PMK 81/2024 hadir untuk merespons kondisi Wajib Pajak yang mengalami kesulitan keuangan sehingga tidak mampu memenuhi kewajiban perpajakannya tepat waktu.
Jenis Permohonan dalam PMK 81/2024
Berdasarkan PMK 81/2024, terdapat dua jenis permohonan keringanan yang dapat diajukan Wajib Pajak, yaitu:
- Penundaan pembayaran pajak, dan
- Pengangsuran pembayaran pajak.
Permohonan tersebut dapat diajukan untuk:
- PPh Pasal 29;
- Pajak yang masih harus dibayar atau kewajiban pelunasan lainnya.

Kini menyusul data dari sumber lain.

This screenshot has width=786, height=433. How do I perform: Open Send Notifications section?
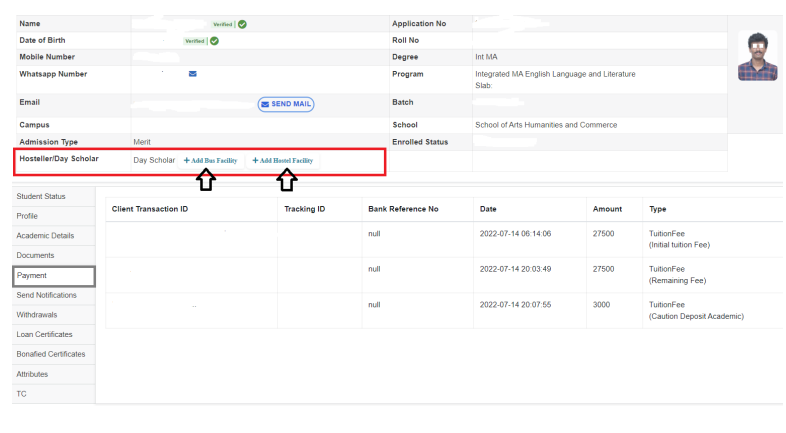tap(46, 295)
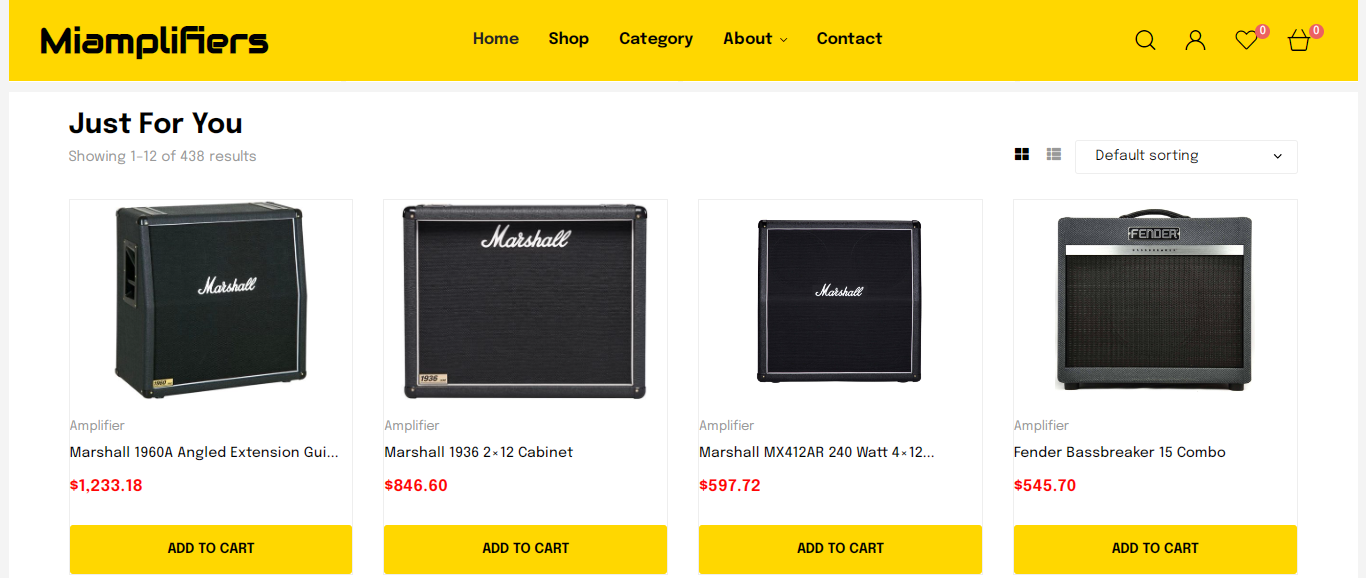Open the Marshall 1960A product link
This screenshot has height=578, width=1366.
203,452
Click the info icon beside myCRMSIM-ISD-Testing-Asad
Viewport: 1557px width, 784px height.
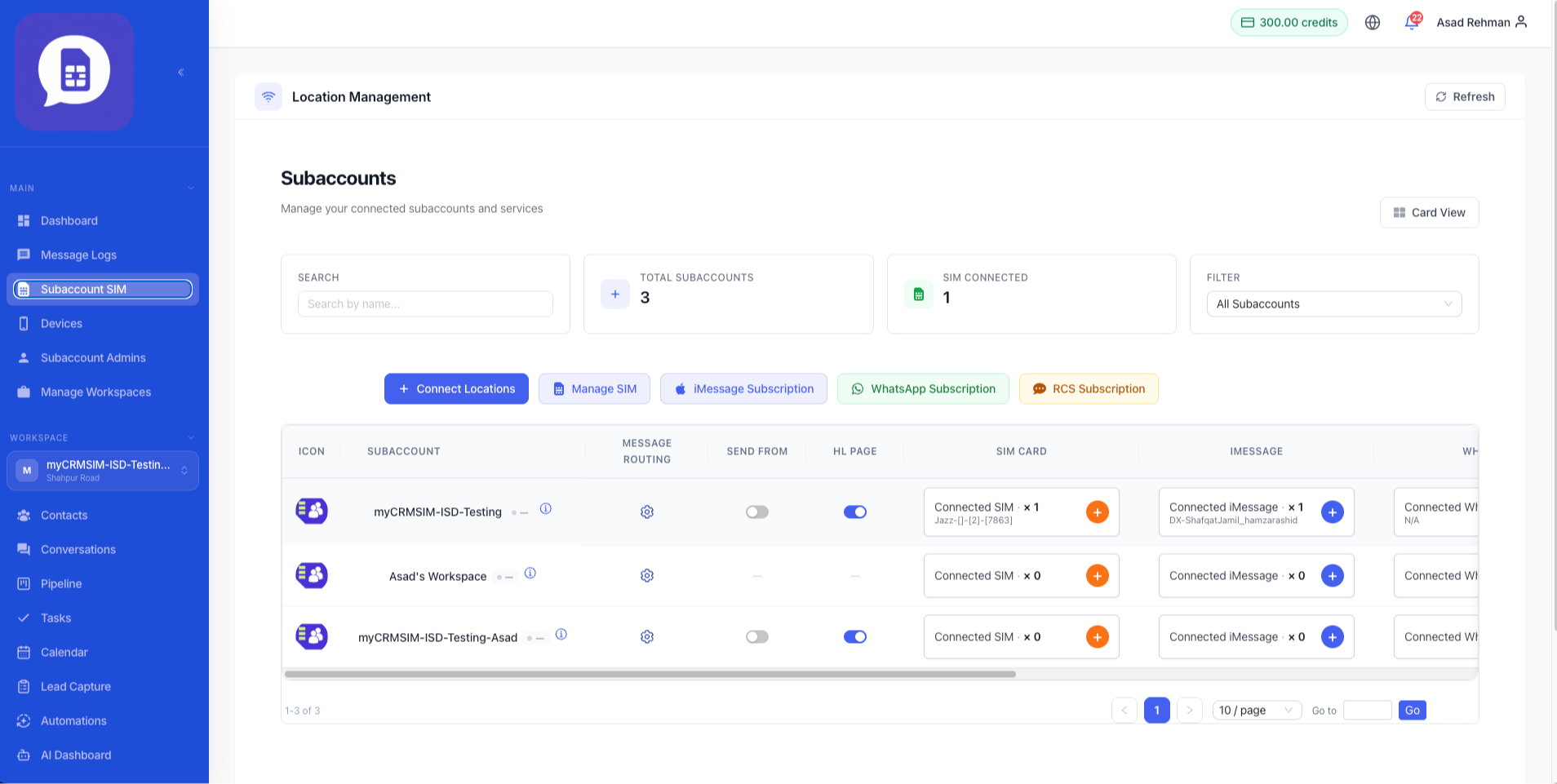click(561, 635)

Perbedaan Keringanan Pajak dalam KEP-251/PJ/2025 dan PMK 81/2024
Meski sama-sama diterbitkan untuk merespons kondisi force majeure akibat bencana alam, KEP-251/PJ/2025 dan PMK 81/2024 mengatur bentuk keringanan pajak yang berbeda, baik dari sisi jenis fasilitas maupun mekanisme penerapannya.
KEP-251/PJ/2025: Penghapusan Sanksi Administrasi
KEP-251/PJ/2025 memberikan keringanan berupa penghapusan sanksi administrasi, tanpa menghapus pokok pajaknya. Karakteristik kebijakan ini, antara lain:
- Berlaku khusus bagi Wajib Pajak yang bertempat tinggal atau berkedudukan di Aceh, Sumatera Utara, dan Sumatera Barat.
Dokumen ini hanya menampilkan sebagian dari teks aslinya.